During the outside lessons, Harvey was there not only to accompany the students, but help them learn the music and find a passion for it.
Junior Jon Edgeton spent three years working with Harvey. They developed a friendship that reached beyond the student-faculty connection.
“He made us realize we do love music — not for grade, not for teachers, but because we love it,” Edgeton said.
During one “Tom Time,” Edgeton forgot his longboard in Harvey’s office. He asked Harvey to bring it to choir, which he did with a grand entrance. Harvey skated through the doors, receiving loud applause from the entire choir.
Junior Gabe Early was the last person to perform with Harvey before his death. Harvey taught him the importance of loving others.
“He never took for granted the value of a human being,” Early said. “He once told me, ‘No matter how much you hate someone, there is something you can love.’”

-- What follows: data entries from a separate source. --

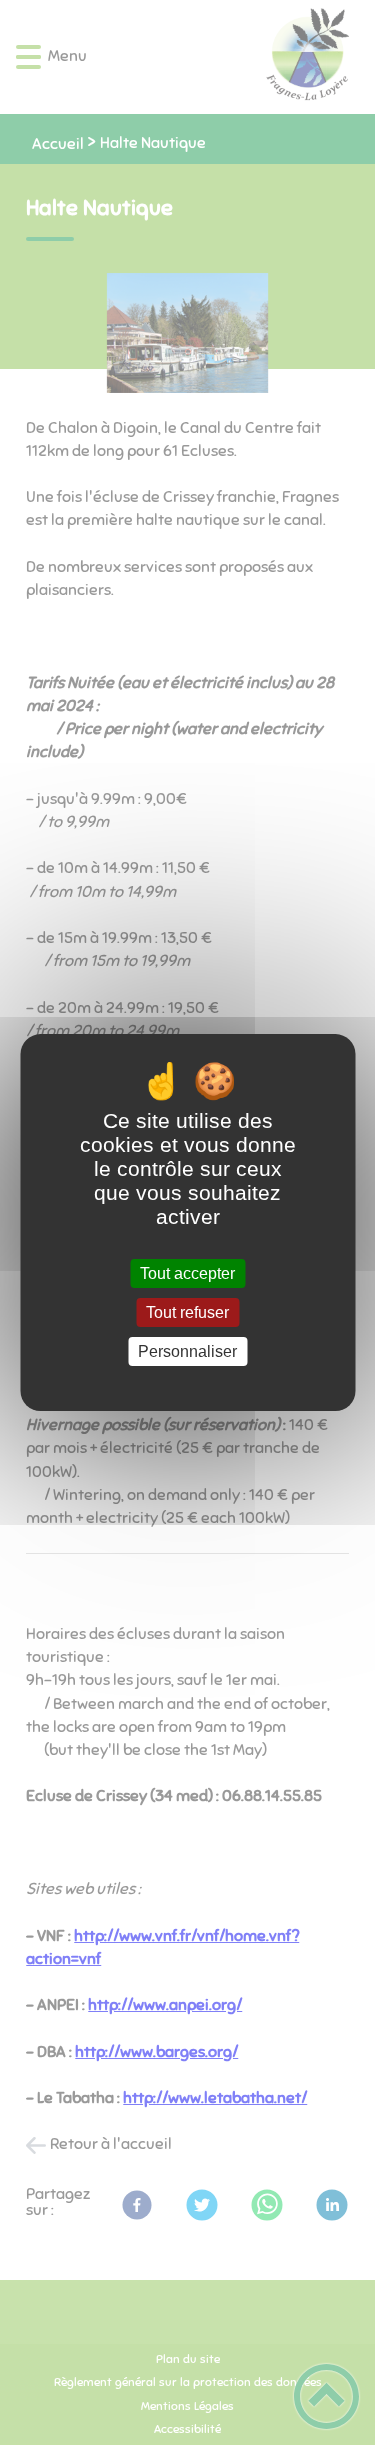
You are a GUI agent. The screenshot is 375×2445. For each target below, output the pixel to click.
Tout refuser (187, 1312)
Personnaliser (187, 1351)
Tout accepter (187, 1273)
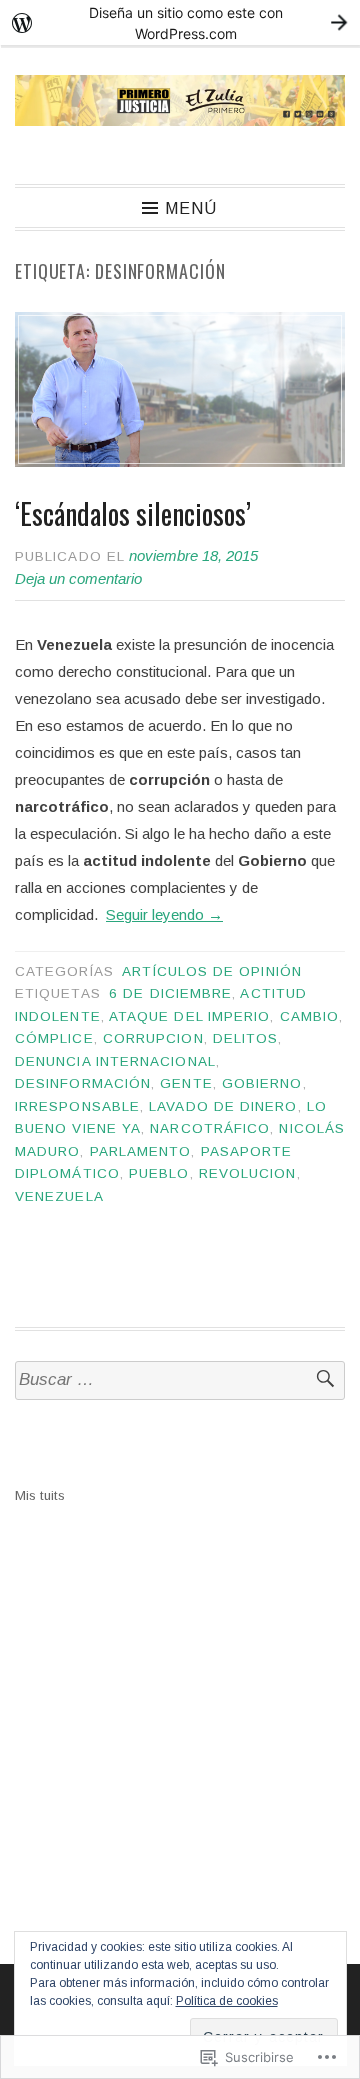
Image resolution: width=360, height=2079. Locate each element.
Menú (191, 208)
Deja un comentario (78, 578)
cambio (309, 1016)
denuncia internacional (115, 1061)
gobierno (262, 1083)
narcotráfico (210, 1128)
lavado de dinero (223, 1106)
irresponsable (77, 1106)
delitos (246, 1038)
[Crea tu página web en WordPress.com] (180, 22)
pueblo (159, 1173)
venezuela (59, 1196)
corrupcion (153, 1038)
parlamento (141, 1151)
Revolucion (248, 1173)
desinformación (83, 1083)
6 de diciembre (170, 993)
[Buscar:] (180, 1380)
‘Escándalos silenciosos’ (133, 513)
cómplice (54, 1038)
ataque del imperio (189, 1016)
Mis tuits (40, 1495)
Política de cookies (227, 2001)
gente (186, 1083)
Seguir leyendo (164, 914)
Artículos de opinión (212, 971)
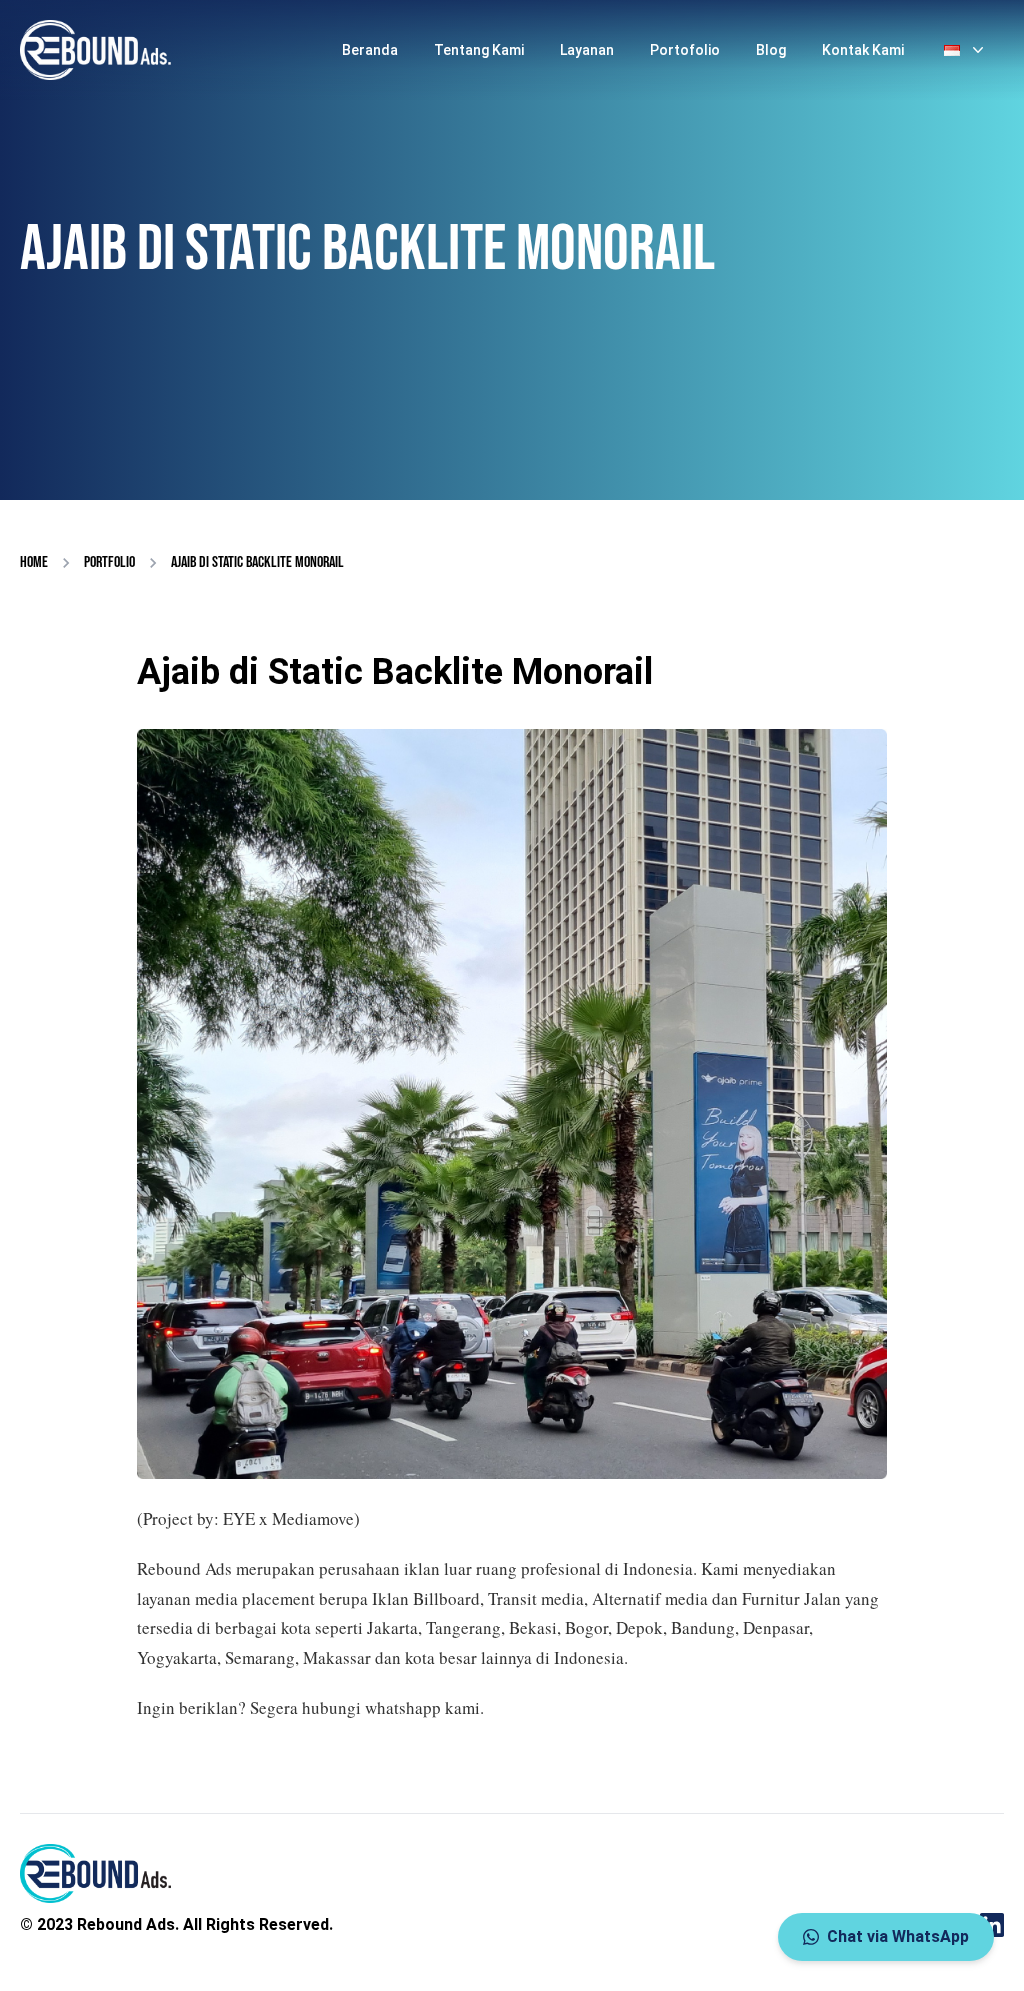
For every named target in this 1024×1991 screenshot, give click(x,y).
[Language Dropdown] (966, 50)
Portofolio (685, 50)
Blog (771, 50)
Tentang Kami (479, 50)
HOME (34, 562)
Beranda (370, 50)
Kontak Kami (863, 50)
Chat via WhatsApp (898, 1936)
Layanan (587, 50)
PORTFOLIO (109, 562)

Harvey made sure to connect with each vocalist, whether it was giving tips to cure a hangover or buying a T-shirt with “10 Reasons to go to an Episcopalian Church.” Harvey found a way to reach each person in a different way.
Tom Harvey loved the job so much, he once said it “felt like home.”
On Nov. 21, the Drake Choir Concert started. The man who had sat behind the piano for 10 years was not there. A different set of fingers touched the keys.
While the choir has not found a permanent replacement, it has slowly moved on. Still, it hasn’t forgotten the man who touched so many lives at Drake.
“We say his name very often, because it’s important to keep Tom in the center of what we do,” Beckmann-Collier said. “We really have a sense that he lives on.”